*PROMPT*
Each record that follows should be transcribed word for word.

*EXTRACTED INFORMATION*
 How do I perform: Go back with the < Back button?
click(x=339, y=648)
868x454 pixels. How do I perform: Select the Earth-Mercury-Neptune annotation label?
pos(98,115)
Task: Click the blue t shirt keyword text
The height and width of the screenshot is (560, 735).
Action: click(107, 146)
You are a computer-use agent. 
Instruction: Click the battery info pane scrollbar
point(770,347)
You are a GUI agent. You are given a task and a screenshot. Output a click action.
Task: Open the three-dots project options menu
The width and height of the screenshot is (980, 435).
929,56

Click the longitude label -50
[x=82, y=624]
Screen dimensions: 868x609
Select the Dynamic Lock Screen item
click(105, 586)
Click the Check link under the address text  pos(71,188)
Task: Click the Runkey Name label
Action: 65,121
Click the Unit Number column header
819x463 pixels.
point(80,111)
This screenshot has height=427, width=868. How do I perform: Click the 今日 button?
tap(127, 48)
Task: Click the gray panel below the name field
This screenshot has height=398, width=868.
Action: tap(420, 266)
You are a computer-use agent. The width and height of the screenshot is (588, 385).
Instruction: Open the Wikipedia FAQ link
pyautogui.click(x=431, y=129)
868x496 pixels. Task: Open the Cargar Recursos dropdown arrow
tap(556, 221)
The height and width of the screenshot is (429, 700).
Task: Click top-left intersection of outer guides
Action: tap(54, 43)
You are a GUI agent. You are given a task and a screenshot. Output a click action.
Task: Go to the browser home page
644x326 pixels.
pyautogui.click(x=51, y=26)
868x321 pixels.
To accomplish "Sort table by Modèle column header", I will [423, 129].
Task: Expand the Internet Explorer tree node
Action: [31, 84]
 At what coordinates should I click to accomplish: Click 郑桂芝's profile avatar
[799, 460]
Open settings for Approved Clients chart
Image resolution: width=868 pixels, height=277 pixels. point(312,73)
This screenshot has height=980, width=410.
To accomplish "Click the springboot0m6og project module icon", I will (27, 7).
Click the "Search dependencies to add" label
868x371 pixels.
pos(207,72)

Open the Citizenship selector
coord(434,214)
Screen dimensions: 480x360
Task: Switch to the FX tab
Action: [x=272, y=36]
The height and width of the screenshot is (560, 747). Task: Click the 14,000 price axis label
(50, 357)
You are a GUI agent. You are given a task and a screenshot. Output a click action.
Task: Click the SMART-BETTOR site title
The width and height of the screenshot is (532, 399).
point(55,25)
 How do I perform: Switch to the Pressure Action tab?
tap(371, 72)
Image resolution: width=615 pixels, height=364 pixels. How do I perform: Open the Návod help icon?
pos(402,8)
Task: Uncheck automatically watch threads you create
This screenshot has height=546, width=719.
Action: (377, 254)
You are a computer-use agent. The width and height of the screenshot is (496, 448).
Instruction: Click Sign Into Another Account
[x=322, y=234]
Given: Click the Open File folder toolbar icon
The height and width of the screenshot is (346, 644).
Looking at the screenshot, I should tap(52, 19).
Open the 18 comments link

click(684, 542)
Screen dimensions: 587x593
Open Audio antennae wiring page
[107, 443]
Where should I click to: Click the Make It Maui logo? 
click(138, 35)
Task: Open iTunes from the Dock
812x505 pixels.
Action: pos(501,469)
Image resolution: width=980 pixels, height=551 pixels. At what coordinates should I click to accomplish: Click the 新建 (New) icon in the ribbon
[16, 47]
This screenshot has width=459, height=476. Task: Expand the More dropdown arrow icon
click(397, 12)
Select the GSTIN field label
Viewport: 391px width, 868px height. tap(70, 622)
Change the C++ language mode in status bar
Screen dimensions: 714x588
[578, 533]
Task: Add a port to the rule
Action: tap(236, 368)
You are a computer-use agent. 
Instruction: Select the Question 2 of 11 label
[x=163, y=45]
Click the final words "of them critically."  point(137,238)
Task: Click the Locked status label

*RESPONSE AREA*
 How do I perform: Go back with the < Back button?
click(x=339, y=648)
868x454 pixels. How do I perform: Select the Earth-Mercury-Neptune annotation label?
pos(98,115)
Task: Click the blue t shirt keyword text
The height and width of the screenshot is (560, 735).
Action: click(107, 146)
You are a computer-use agent. 
Instruction: Click the battery info pane scrollbar
point(770,347)
You are a GUI agent. You are given a task and a screenshot. Output a click action.
Task: Open the three-dots project options menu
The width and height of the screenshot is (980, 435).
929,56

Click the longitude label -50
[x=82, y=624]
Screen dimensions: 868x609
Select the Dynamic Lock Screen item
click(105, 586)
Click the Check link under the address text  pos(71,188)
Task: Click the Runkey Name label
Action: 65,121
Click the Unit Number column header
819x463 pixels.
point(80,111)
This screenshot has height=427, width=868. How do I perform: Click the 今日 button?
tap(127, 48)
Task: Click the gray panel below the name field
This screenshot has height=398, width=868.
Action: tap(420, 266)
You are a computer-use agent. The width and height of the screenshot is (588, 385).
Instruction: Open the Wikipedia FAQ link
pyautogui.click(x=431, y=129)
868x496 pixels. Task: Open the Cargar Recursos dropdown arrow
tap(556, 221)
The height and width of the screenshot is (429, 700).
Task: Click top-left intersection of outer guides
Action: tap(54, 43)
You are a GUI agent. You are given a task and a screenshot. Output a click action.
Task: Go to the browser home page
644x326 pixels.
pyautogui.click(x=51, y=26)
868x321 pixels.
To accomplish "Sort table by Modèle column header", I will [423, 129].
Task: Expand the Internet Explorer tree node
Action: [31, 84]
 At what coordinates should I click to accomplish: Click 郑桂芝's profile avatar
[799, 460]
Open settings for Approved Clients chart
Image resolution: width=868 pixels, height=277 pixels. point(312,73)
This screenshot has height=980, width=410.
To accomplish "Click the springboot0m6og project module icon", I will (27, 7).
Click the "Search dependencies to add" label
868x371 pixels.
pos(207,72)

Open the Citizenship selector
coord(434,214)
Screen dimensions: 480x360
Task: Switch to the FX tab
Action: [x=272, y=36]
The height and width of the screenshot is (560, 747). Task: Click the 14,000 price axis label
(50, 357)
You are a GUI agent. You are given a task and a screenshot. Output a click action.
Task: Click the SMART-BETTOR site title
The width and height of the screenshot is (532, 399).
point(55,25)
 How do I perform: Switch to the Pressure Action tab?
tap(371, 72)
Image resolution: width=615 pixels, height=364 pixels. How do I perform: Open the Návod help icon?
pos(402,8)
Task: Uncheck automatically watch threads you create
This screenshot has height=546, width=719.
Action: (377, 254)
You are a computer-use agent. The width and height of the screenshot is (496, 448).
Instruction: Click Sign Into Another Account
[x=322, y=234]
Given: Click the Open File folder toolbar icon
The height and width of the screenshot is (346, 644).
Looking at the screenshot, I should tap(52, 19).
Open the 18 comments link

click(684, 542)
Screen dimensions: 587x593
Open Audio antennae wiring page
[107, 443]
Where should I click to: Click the Make It Maui logo? 
click(138, 35)
Task: Open iTunes from the Dock
812x505 pixels.
Action: pos(501,469)
Image resolution: width=980 pixels, height=551 pixels. At what coordinates should I click to accomplish: Click the 新建 (New) icon in the ribbon
[16, 47]
This screenshot has width=459, height=476. Task: Expand the More dropdown arrow icon
click(397, 12)
Select the GSTIN field label
Viewport: 391px width, 868px height. tap(70, 622)
Change the C++ language mode in status bar
Screen dimensions: 714x588
[578, 533]
Task: Add a port to the rule
Action: tap(236, 368)
You are a computer-use agent. 
Instruction: Select the Question 2 of 11 label
[x=163, y=45]
Click the final words "of them critically."  point(137,238)
Task: Click the Locked status label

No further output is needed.